• [To do]: Copy the records from the line containing "You are a computer-use agent. The width" through the line containing "coord(540,1464)", renaming every "Instruction" to "Command" and changing nothing else.

• [Recorded information]:
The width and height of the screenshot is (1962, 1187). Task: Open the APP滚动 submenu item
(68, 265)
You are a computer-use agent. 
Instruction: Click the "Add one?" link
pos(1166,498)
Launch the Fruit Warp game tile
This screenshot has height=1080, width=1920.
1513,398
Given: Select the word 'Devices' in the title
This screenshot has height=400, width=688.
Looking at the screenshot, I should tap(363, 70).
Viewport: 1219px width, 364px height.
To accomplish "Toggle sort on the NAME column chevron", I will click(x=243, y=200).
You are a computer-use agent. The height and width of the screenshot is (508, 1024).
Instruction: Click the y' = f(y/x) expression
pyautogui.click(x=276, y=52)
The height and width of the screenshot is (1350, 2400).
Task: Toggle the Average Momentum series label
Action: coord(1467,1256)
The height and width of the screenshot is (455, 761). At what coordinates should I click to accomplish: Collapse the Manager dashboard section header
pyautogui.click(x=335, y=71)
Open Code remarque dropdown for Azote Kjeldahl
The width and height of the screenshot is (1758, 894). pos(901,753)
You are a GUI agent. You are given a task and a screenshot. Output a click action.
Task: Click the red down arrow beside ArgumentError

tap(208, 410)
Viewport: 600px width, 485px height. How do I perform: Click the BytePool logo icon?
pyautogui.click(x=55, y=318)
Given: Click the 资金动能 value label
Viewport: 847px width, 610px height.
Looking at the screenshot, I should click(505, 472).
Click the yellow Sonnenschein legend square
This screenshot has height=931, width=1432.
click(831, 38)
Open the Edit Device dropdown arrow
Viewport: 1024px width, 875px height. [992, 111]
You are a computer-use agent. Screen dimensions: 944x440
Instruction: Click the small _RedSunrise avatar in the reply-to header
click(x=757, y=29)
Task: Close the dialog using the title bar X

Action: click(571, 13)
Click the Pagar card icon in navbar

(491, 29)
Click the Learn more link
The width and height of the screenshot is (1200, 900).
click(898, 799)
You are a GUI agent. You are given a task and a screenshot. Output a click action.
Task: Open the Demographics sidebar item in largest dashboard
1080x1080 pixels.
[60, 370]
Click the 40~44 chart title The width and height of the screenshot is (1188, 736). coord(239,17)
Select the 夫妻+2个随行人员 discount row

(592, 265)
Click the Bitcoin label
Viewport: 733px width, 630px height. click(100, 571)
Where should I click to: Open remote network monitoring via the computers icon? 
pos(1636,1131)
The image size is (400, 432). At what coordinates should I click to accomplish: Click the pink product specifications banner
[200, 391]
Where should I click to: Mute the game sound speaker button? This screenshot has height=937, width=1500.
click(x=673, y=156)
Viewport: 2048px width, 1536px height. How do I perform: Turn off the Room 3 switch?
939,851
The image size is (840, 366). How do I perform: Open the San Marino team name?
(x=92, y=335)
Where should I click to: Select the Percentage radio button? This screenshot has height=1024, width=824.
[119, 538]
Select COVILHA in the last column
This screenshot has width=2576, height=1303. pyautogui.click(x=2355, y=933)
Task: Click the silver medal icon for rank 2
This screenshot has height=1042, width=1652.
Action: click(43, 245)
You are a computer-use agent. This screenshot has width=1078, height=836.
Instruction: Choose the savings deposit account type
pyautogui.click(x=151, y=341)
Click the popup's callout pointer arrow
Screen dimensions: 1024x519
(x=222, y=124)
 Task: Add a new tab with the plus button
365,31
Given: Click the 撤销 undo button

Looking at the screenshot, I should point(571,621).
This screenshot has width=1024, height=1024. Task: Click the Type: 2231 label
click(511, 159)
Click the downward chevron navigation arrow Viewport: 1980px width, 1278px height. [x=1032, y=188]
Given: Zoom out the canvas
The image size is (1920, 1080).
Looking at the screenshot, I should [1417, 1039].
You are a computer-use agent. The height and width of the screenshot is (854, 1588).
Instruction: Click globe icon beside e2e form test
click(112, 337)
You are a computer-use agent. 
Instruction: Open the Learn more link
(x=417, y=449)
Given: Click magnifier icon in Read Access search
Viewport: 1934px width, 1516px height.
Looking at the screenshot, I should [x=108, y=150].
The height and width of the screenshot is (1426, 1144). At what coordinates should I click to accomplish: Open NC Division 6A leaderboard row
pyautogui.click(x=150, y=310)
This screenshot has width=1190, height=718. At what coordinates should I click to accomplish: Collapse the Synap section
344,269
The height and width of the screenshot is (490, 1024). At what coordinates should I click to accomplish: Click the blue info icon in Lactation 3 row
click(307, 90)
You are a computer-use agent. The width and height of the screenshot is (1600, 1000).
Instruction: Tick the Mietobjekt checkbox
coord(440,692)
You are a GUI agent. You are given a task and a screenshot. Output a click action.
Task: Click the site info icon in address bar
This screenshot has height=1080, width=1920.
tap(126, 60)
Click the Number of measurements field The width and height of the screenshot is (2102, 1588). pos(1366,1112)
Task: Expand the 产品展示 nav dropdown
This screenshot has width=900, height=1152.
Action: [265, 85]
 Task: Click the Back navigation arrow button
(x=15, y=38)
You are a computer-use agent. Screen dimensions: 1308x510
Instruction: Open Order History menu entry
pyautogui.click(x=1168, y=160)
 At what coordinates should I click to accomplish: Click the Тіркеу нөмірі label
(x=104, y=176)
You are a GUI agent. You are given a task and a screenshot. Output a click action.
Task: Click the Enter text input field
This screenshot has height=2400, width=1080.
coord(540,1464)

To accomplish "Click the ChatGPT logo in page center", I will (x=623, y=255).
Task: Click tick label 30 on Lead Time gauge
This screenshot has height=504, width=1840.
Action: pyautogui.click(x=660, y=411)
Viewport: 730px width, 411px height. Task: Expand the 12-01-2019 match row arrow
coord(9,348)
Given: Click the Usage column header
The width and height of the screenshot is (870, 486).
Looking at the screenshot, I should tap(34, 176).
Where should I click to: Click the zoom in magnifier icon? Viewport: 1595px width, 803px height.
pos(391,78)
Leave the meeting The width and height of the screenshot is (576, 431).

• [Written reply]:
You are a computer-use agent. The width and height of the screenshot is (1600, 1000).
Command: Tick the Mietobjekt checkbox
coord(440,692)
You are a GUI agent. You are given a task and a screenshot. Output a click action.
Task: Click the site info icon in address bar
This screenshot has height=1080, width=1920.
tap(126, 60)
Click the Number of measurements field The width and height of the screenshot is (2102, 1588). pos(1366,1112)
Task: Expand the 产品展示 nav dropdown
This screenshot has width=900, height=1152.
Action: [265, 85]
 Task: Click the Back navigation arrow button
(x=15, y=38)
You are a computer-use agent. Screen dimensions: 1308x510
Command: Open Order History menu entry
pyautogui.click(x=1168, y=160)
 At what coordinates should I click to accomplish: Click the Тіркеу нөмірі label
(x=104, y=176)
You are a GUI agent. You are given a task and a screenshot. Output a click action.
Task: Click the Enter text input field
This screenshot has height=2400, width=1080.
coord(540,1464)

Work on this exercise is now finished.